I’d like to believe the days of the ill-fated vacation Forest Haven residents took in 1976 to Wildwood, New Jersey are long gone. Local residents surrounded their motel and threatened to burn it because they “didn’t want any colored or retarded” to stay there, and the local police failed to do anything to protect them. Their bus was pelted with rocks as they left. The closure of the facility in 1991, though, is not so long ago, and thoughtless visitors to the campus have painted the words “RETARDS” on some of the buildings much more recently. After Forest Haven closed the residents were moved to underfunded, poorly supervised group homes described as “roach dappled” and full of broken furniture and doors. A Washington Post article by Katherine Boo from 1999 told the story of one former resident who was raped repeatedly by a sexual predator who was placed in the room next to his. The victim eventually tried to commit suicide by running out into traffic.

Faceless CPR dummies sit in a darkened corridor in a former Oak Hill Youth Center building
Faceless CPR dummies sit in a darkened corridor in a former Oak Hill Youth Center building
The same neglect, lack of oversight, unchecked abuse, and public indifference continued as for-profit entrepreneurs who lived in multimillion-dollar villas operate group homes that claim not to be able to afford toilet paper for the residents. When Forest Haven was open, a doctor whose license was suspended provided grossly inadequate care resulting in the death of residents. The licensing board had previously declared his continued practice posed a “grave risk and imminent danger to the health, safety and welfare of the citizens of Maryland.” According to Boo, after Forest Haven closed a “convicted embezzler, a psychologist who billed the government for treating the dead and a man who paid go-go dancers as ‘group home consultants’ were among those paid by the District to run group homes and therapeutic programs.” The city was billed for “therapy programs” that included group home residents shoveling manure at the owner’s manor.

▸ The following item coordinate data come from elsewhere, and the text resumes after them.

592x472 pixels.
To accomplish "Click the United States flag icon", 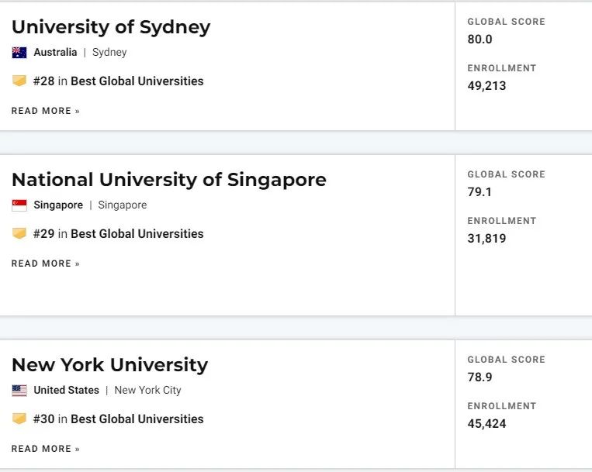I will 19,390.
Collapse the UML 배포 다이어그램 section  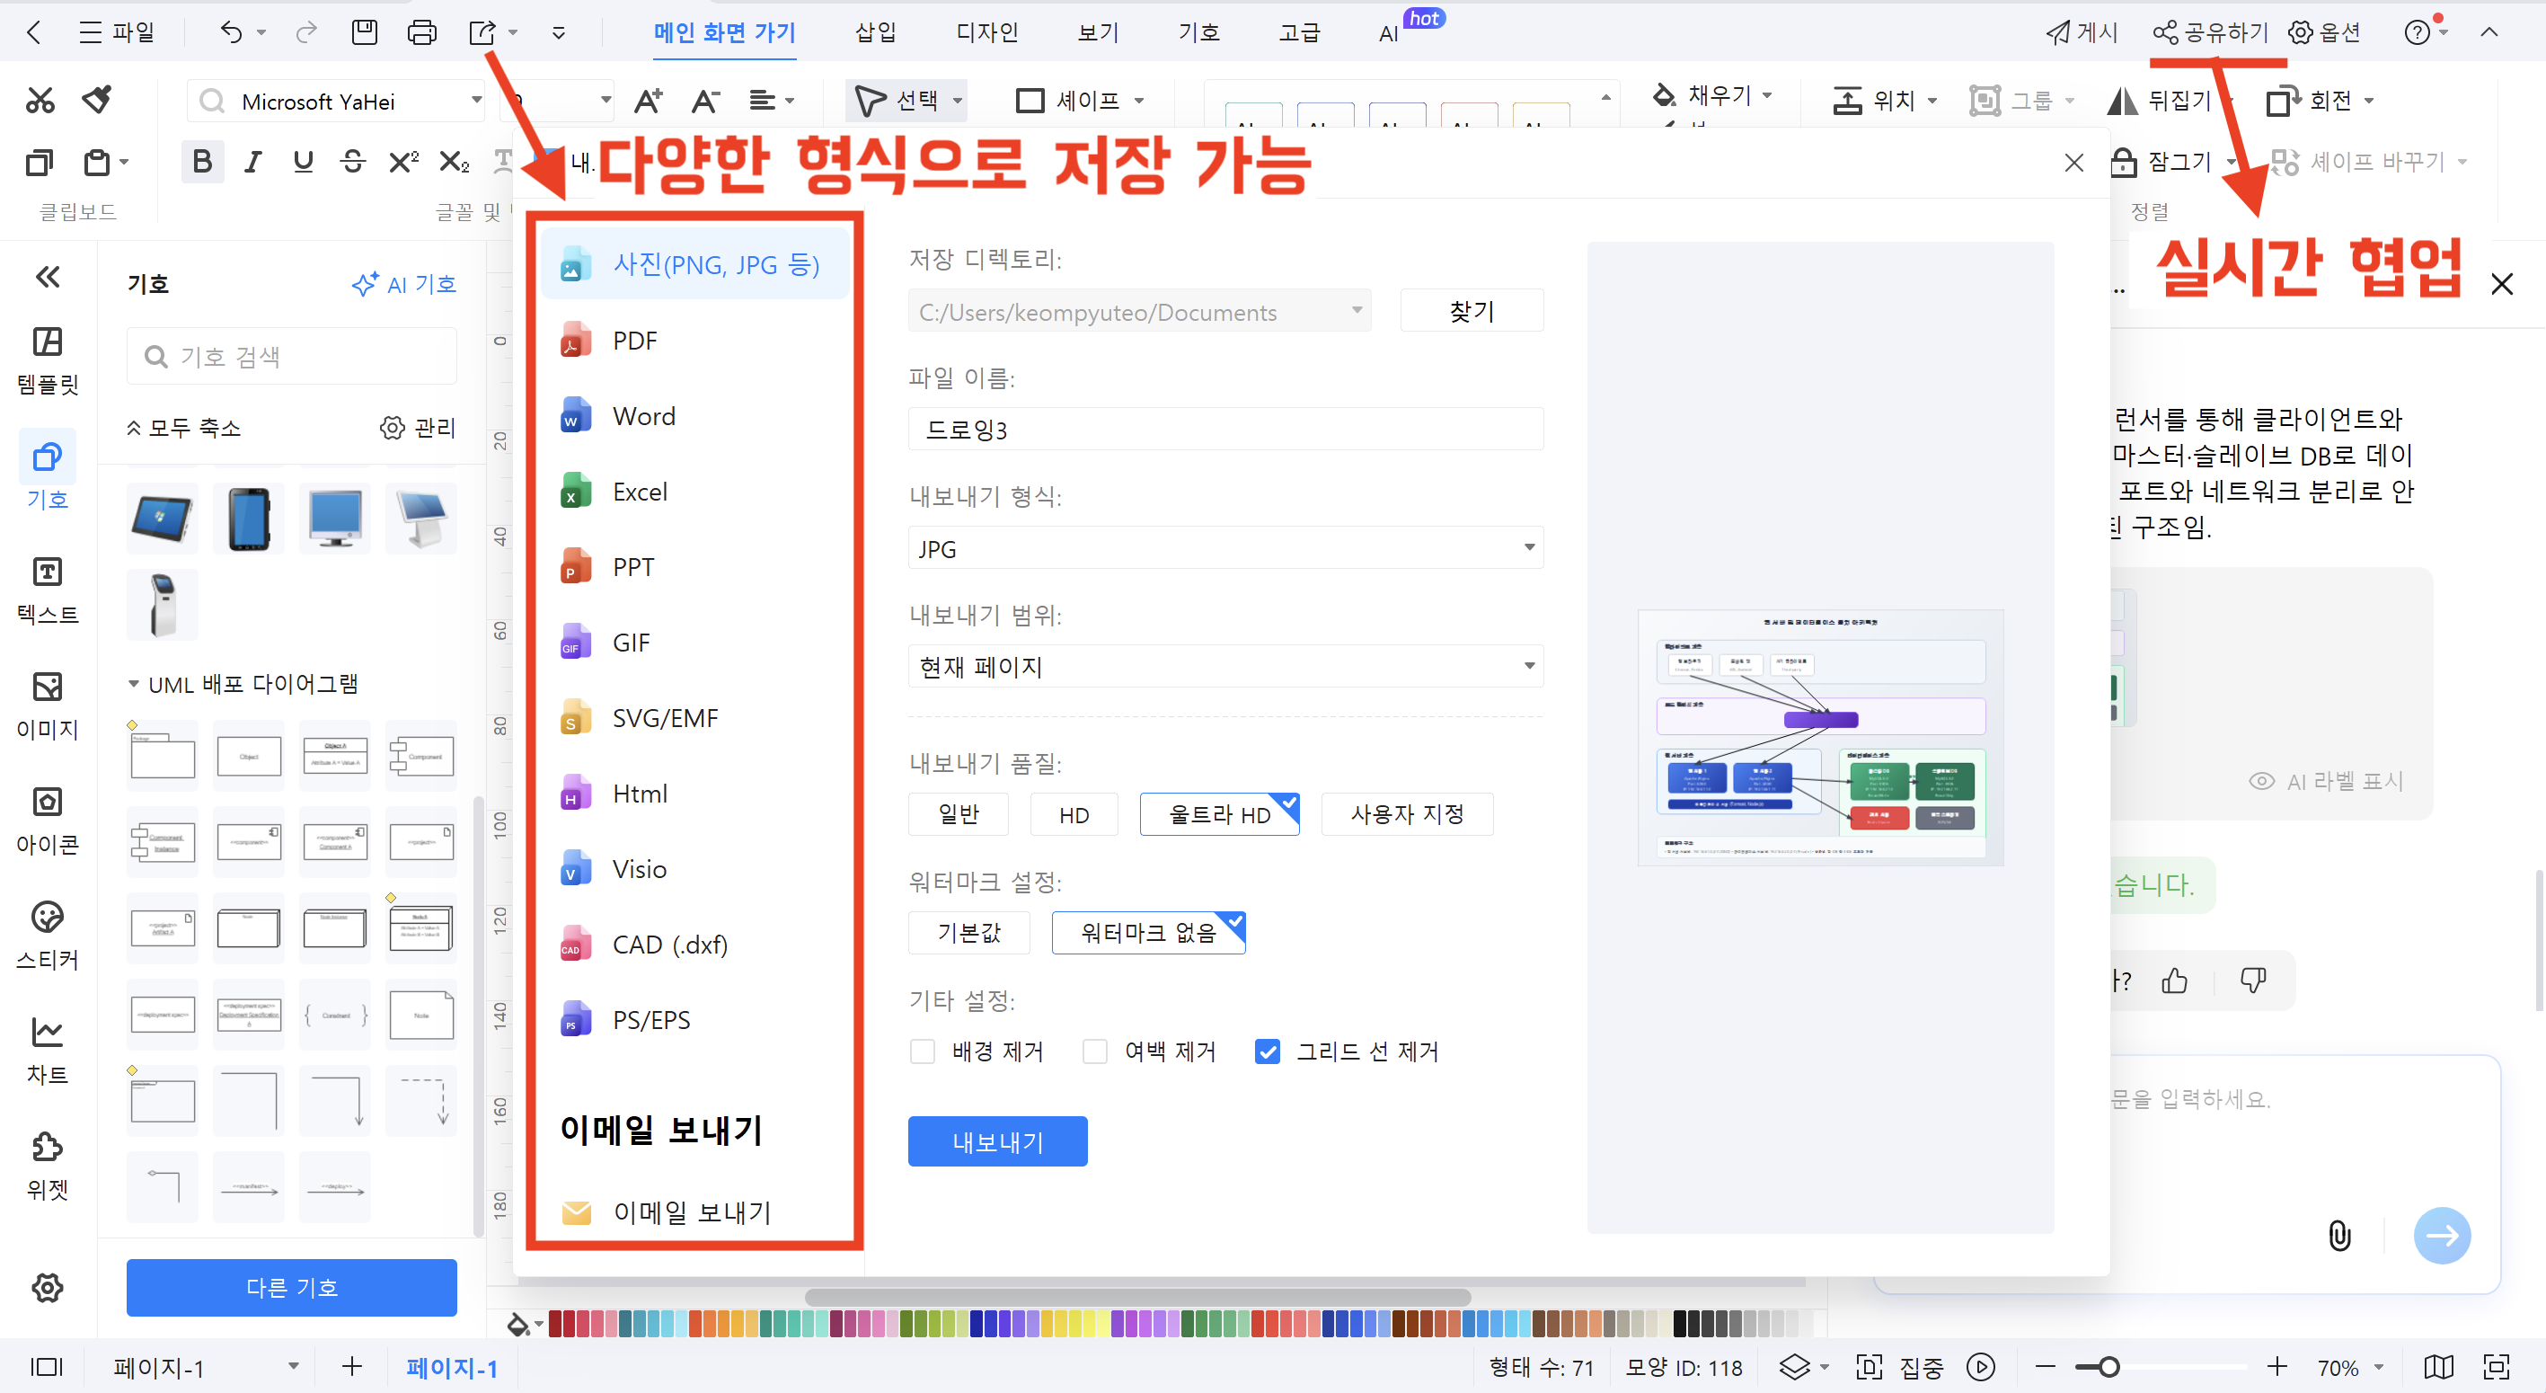point(134,684)
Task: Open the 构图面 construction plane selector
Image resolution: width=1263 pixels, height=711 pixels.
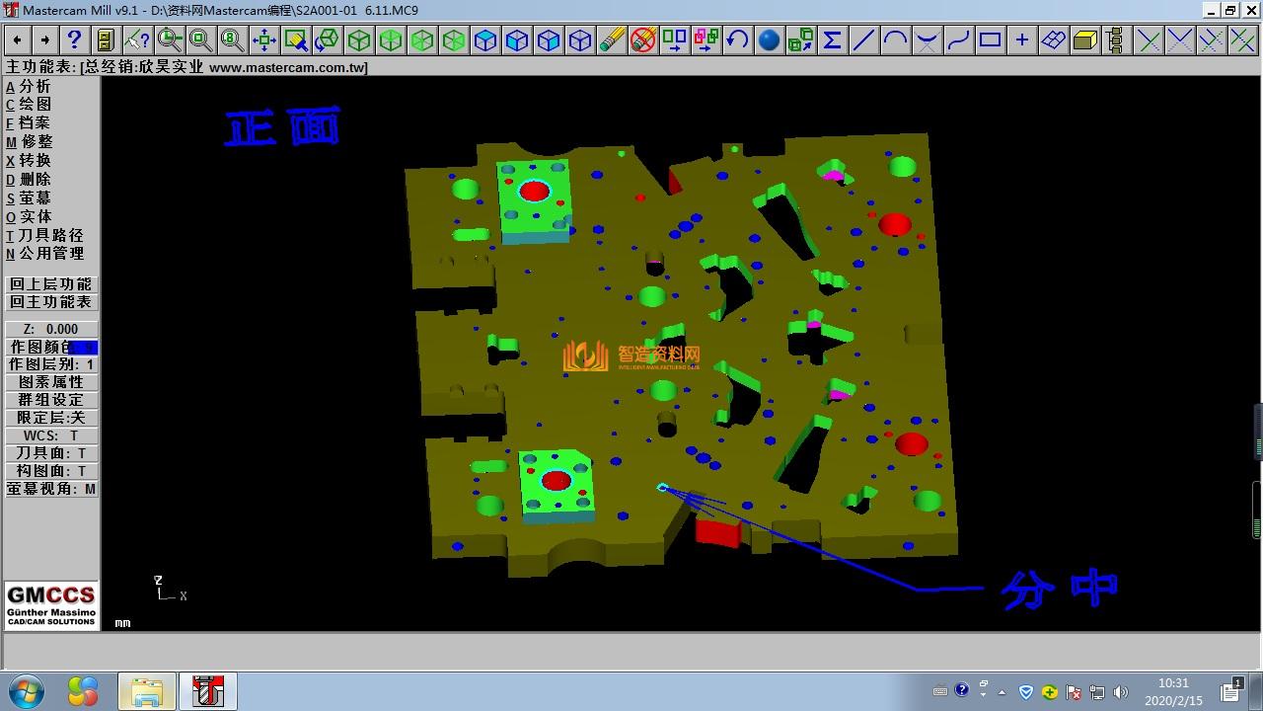Action: pos(51,471)
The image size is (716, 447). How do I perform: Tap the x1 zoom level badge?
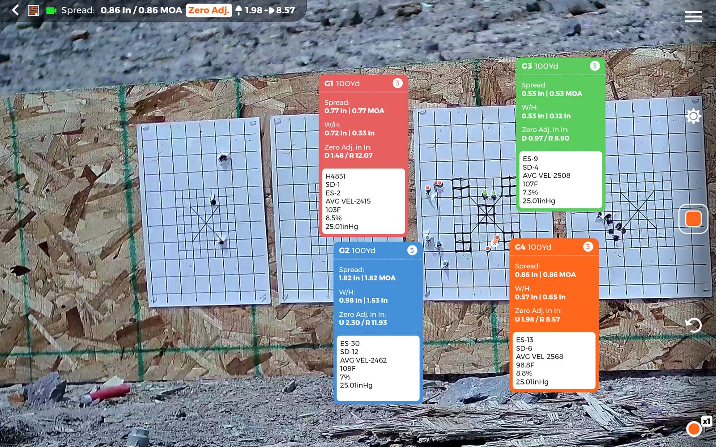click(x=706, y=421)
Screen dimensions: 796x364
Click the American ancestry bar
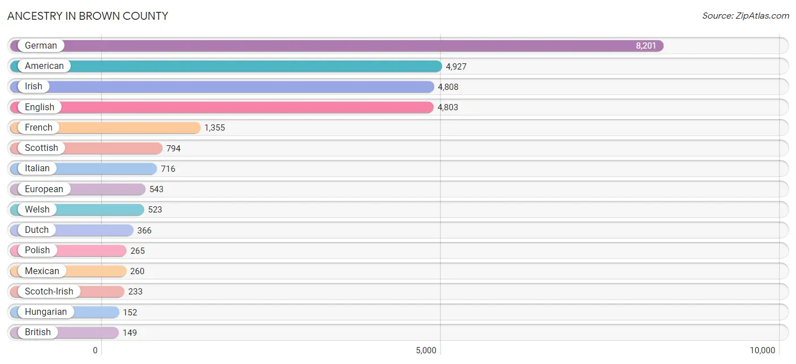tap(255, 66)
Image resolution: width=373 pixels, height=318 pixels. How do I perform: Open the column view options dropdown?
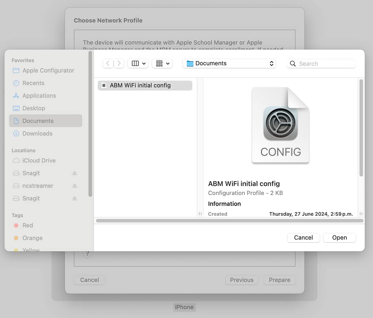pos(138,63)
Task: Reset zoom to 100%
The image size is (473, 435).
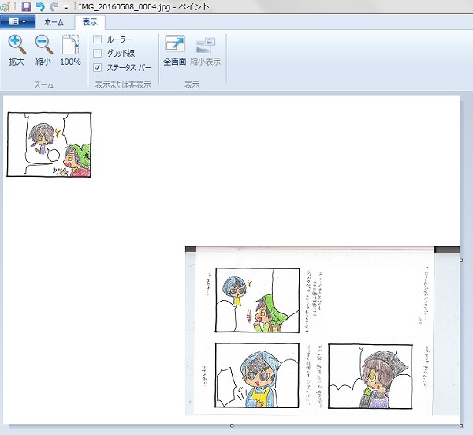Action: [x=70, y=51]
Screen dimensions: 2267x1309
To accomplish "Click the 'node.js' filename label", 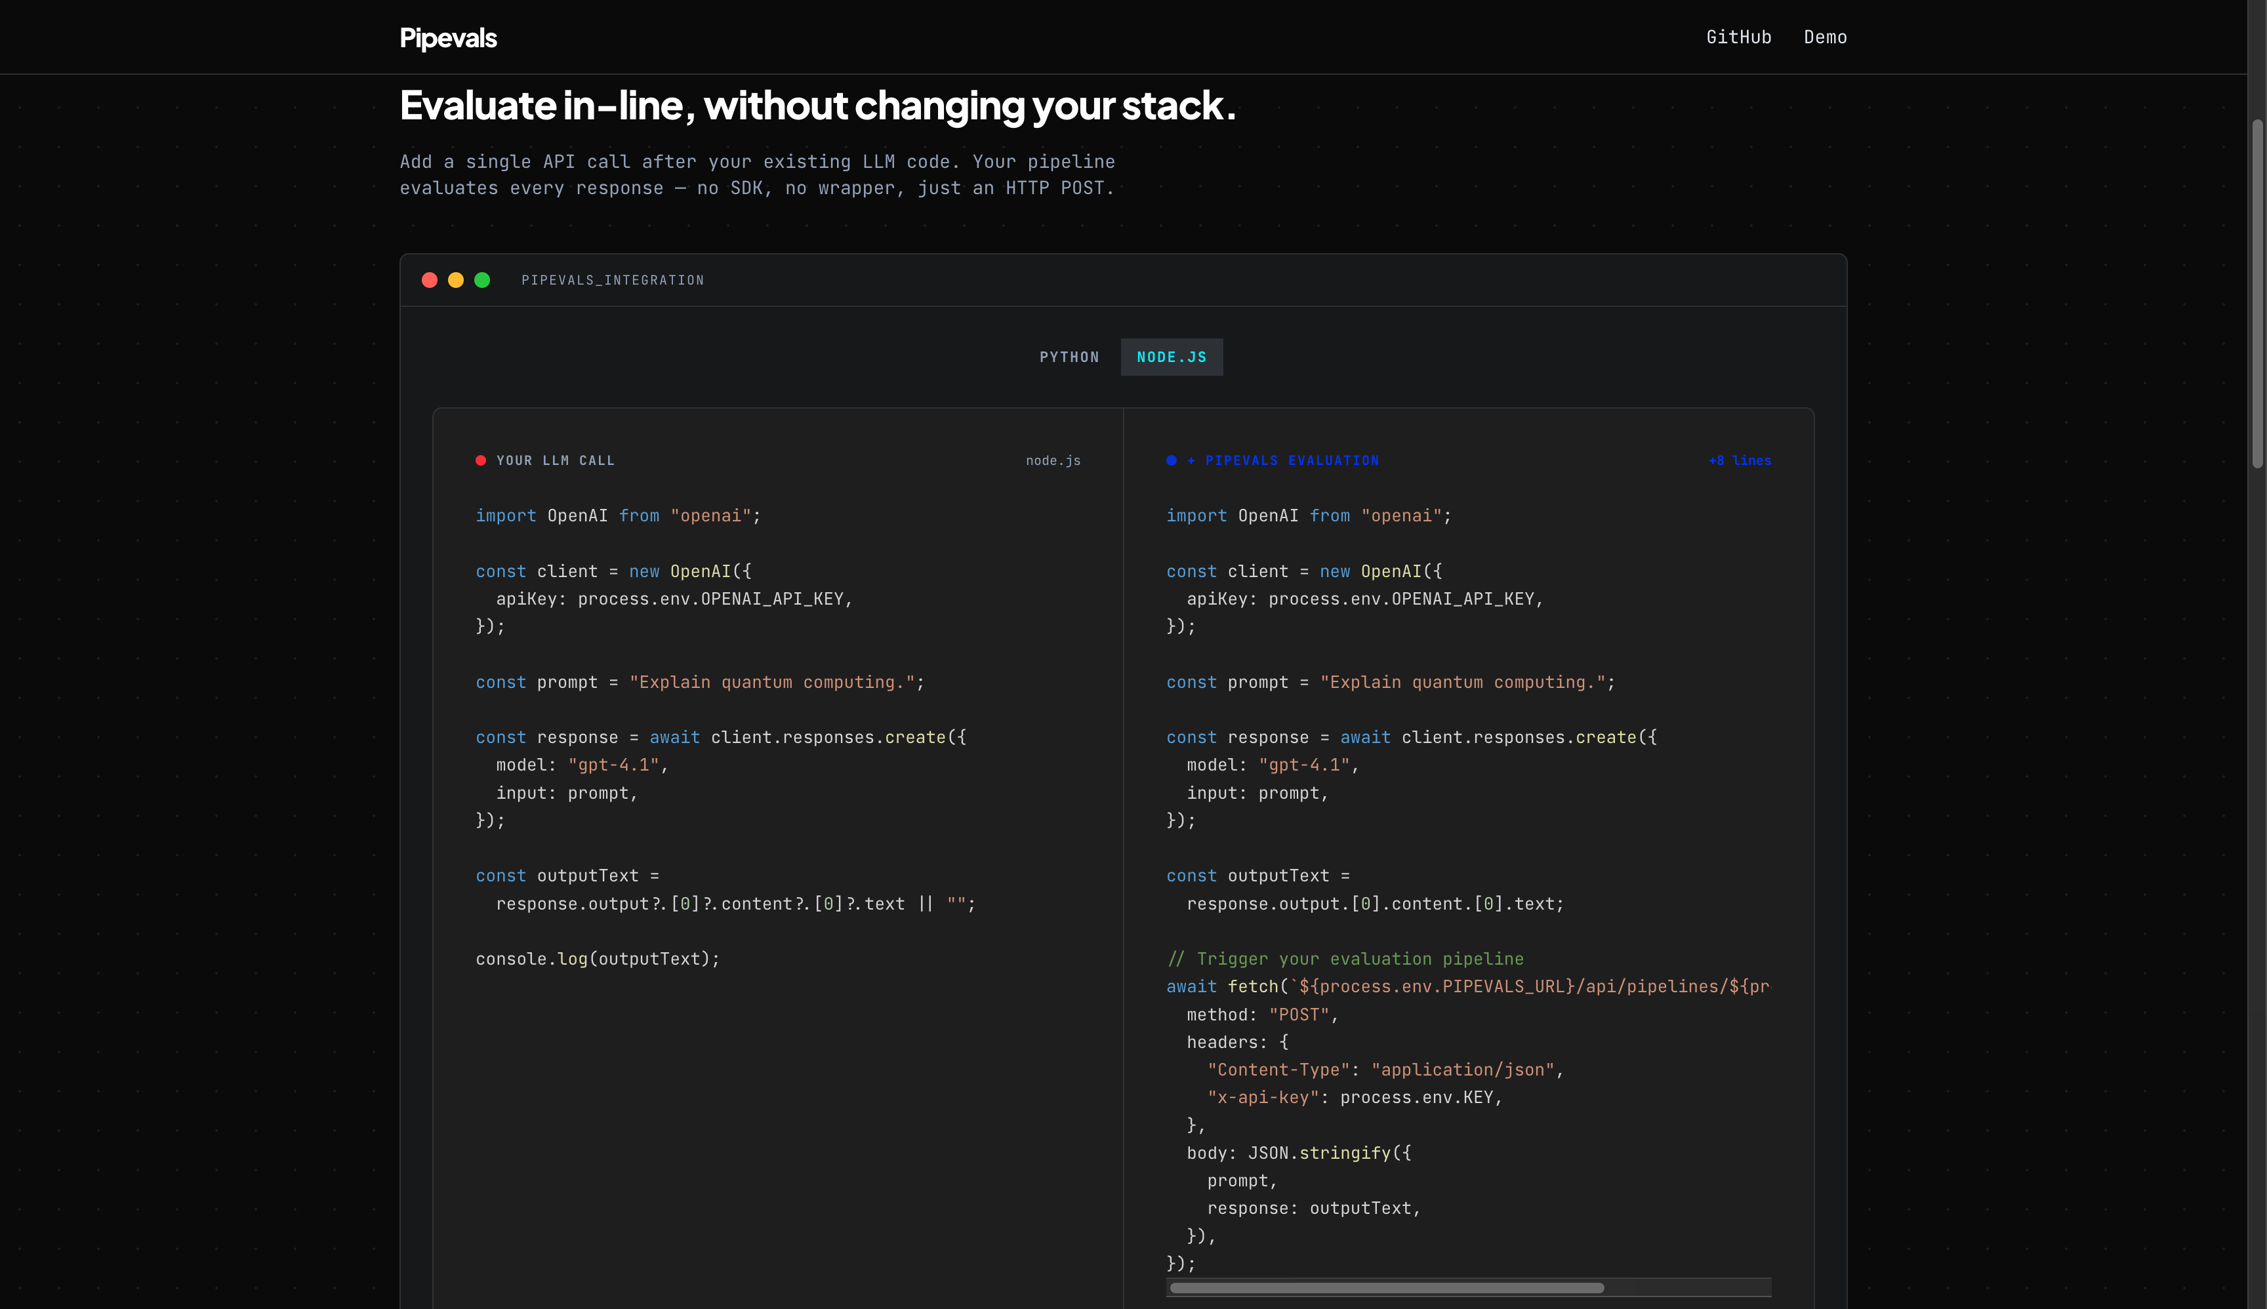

Care for those with severe developmental and physical disabilities is tremendously challenging and requires an almost superhuman level of compassion and vigilance. In situations like that of the girl with osteogenesis imperfecta, our own helplessness to resolve the root illnesses makes us confront questions that have no easy answers, and empathy requires contemplating things that can be very painful. People who are marginalized and may not be able to report their concerns to others are the easiest for predators of any kind to abuse. When the state schools were founded it was hoped that they would provide opportunities for care and supervision that the families were sometimes unable to, where trained staff could help residents learn skills and receive a better standard of treatment than what their homes and communities could provide. I believe Betty Evans was right, that an overall apathy towards the well-being of the less fortunate among us turned this dream into a nightmare that claimed many lives.

The bronze plaque that used to be in front of the District of Columbia Children’s Center read, “Yet while I live, let me not live in vain.” It’s an interesting statement, one that takes on different meanings when applied to the lives of the residents of Forest Haven, its staff, and the overall lifespan and shattered remains of Forest Haven itself. After all, if what happened at Forest Haven and afterwards doesn’t inspire a public commitment to monitor residential treatment facilities of any type and to demand that they are clean, humane, and well-run, all of the suffering was for nothing.